L’eau Cheers : la qualité au cœur de chaque bouteille

Dans le microcosme économique de Lubumbashi, l’entreprise Revin, figure parmi le fleuron de la production en eau en bouteille de haute qualité. Nichée sur l’avenue Mahenge dans la commune de Kampemba, Revin offre, en plus de l’emploi à des jeunes Congolais, un produit sûr et contrôlé. Derrière les hautes clôtures métalliques, se trouvent une chaîne des machines de la dernière génération pour le conditionnement de l’eau de table, traitée selon un protocole d’exigences qui s’inspire des standards internationaux de l’industrie alimentaire.

Tout commence dans la salle de contrôle où le directeur technique nous montre les indications sécuritaires et les dispositions hygiéniques. Sur les écrans défilent en temps réel les données provenant de la nappe phréatique exploitée par l’entreprise Revin Sarl.

« La qualité commence déjà là-bas, avant même l’arrivée de l’eau dans notre usine », explique-t-il, en soulignant l’importance des zones protégées de captation, éloignées des sources de pollution agricole ou domestique.

Cette eau, naturellement claire, chemine vers l’usine par un réseau de conduites hermétiques. Elle est pasteurisée dans des gigantesques tanks. Une manière simple mais efficace d’éviter tout contact avec l’extérieur.

La précision d’une filière maîtrisée

A l’intérieur de l’usine, l’atmosphère est contrôlée, l’hygiène presque palpable. Le parcours de l’eau débute par une série de filtres métalliques destinés à retirer les particules solides, s’il en existe. Pas de produits chimiques, pas d’altération du goût : Revin Sarl mise sur des méthodes douces, inspirées des recommandations internationales de traitement non invasif.

Après cette première purification, l’eau passe dans un système de microfiltration capable de capturer les impuretés fines. Chaque étape est ponctuée d’analyses microbiologiques effectuées dans le laboratoire interne, où des techniciens s’affairent en blouse blanche.

« Nous devons garantir une eau conforme en permanence, pas seulement par échantillon. C’est un travail continu », insiste l’ingénieure qualité.

Un traitement respectueux de la composition naturelle

Nous arrivons ensuite dans la salle de stérilisation. Pas d’odeur, pas d’agent chimique : la désinfection ici se fait grâce à des lampes UV de haute intensité.
Ce procédé, largement utilisé dans les industries d’eau potable à travers le monde, neutralise les micro-organismes sans toucher à la minéralité naturelle.

Quant à la ligne d’embouteillage

Là où tout se joue. Derrière une large vitre, la chaîne d’embouteillage tourne à vitesse constante. Les bouteilles en PET, préalablement soufflées sur place, défilent silencieusement.
Avant d’être remplies. Elles sont automatiquement rincées à l’air stérile, puis envoyées directement sous la remplisseuse où l’eau, désormais totalement sécurisée, est déposée sans aucune intervention humaine.

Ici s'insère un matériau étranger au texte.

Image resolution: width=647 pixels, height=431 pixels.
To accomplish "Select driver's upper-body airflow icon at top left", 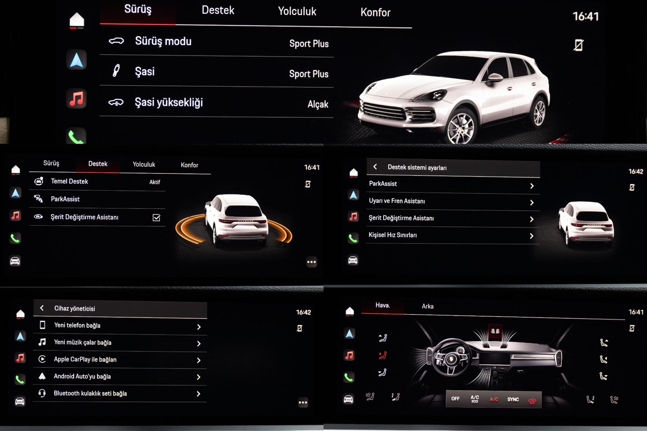I will [x=383, y=338].
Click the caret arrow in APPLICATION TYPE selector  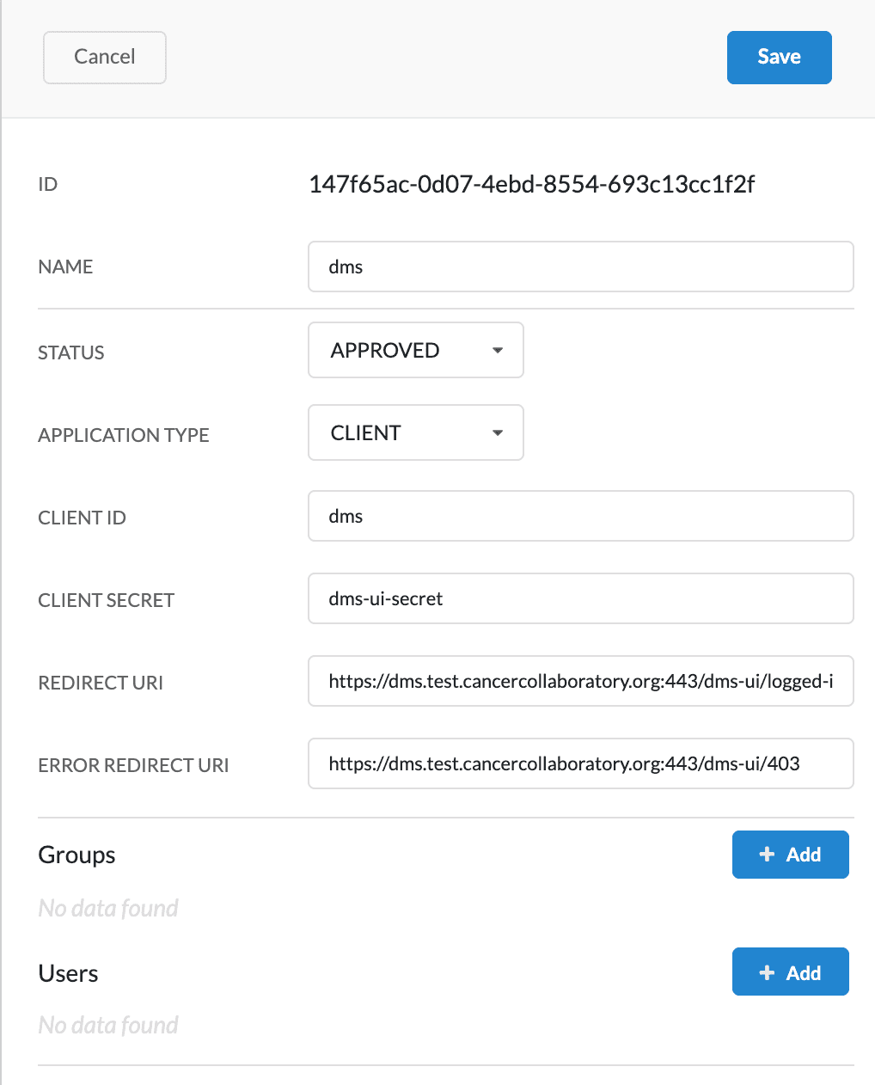[x=498, y=433]
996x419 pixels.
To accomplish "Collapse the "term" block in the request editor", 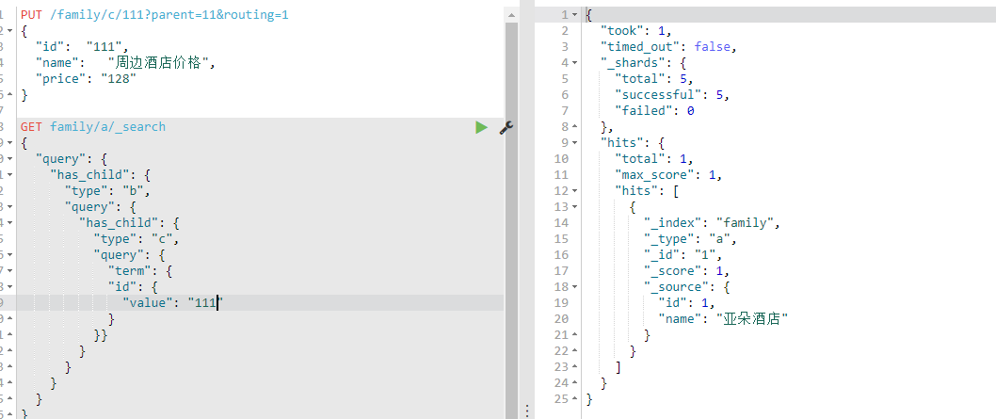I will 10,270.
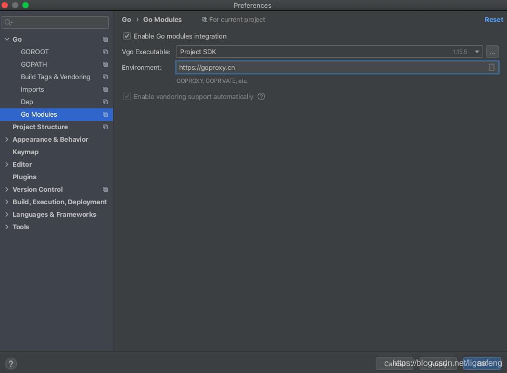
Task: Select Build Tags & Vendoring settings
Action: tap(55, 77)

Le tout dans un environnement aseptique, où même la pression de l’air est contrôlée pour empêcher toute intrusion de particules extérieures.

En quelques secondes, les bouteilles sont remplies, capsulées, scellées et glissent vers la machine d’étiquetage. Chaque lot porte un code de traçabilité. Il s’agit d’un identifiant unique permettant de remonter l’historique complet de la production.

Au dépôt logistique, les packs s’empilent sur des palettes appropriées. Ici encore, rien n’est laissé au hasard : inspection des emballages, vérification des dates, contrôle du conditionnement. Bref tout est contrôlé, tout est maîtrisé à la sortie.

Les camions, certifiés pour le transport de produits alimentaires, prennent ensuite la route vers les boutiques, supermarchés et dépôts de Lubumbashi.

Revin Sarl, une entreprise qui tient aux standards internationaux

Revin Sarl s’impose progressivement par son sérieux et par une ambition claire. Elle s’inscrit parmi les plus grandes usines d’embouteillage dans le Haut-Katanga. Son secret, produire localement une eau répondant aux normes techniques internationales. Un défi permanent dans un contexte où la consommation d’eau embouteillée augmente avec l’urbanisation.

En parcourant les couloirs immaculés de l’usine, une chose ressort : l’embouteillage, contrairement aux idées reçues, est un processus lourd, contrôlé et soumis à une discipline stricte.
Ici, sur l’avenue Mahenge, chaque bouteille sortie de la chaîne est le résultat d’une série de gestes industriels destinés à garantir une seule promesse : offrir au consommateur une eau saine, sûre et contrôlée.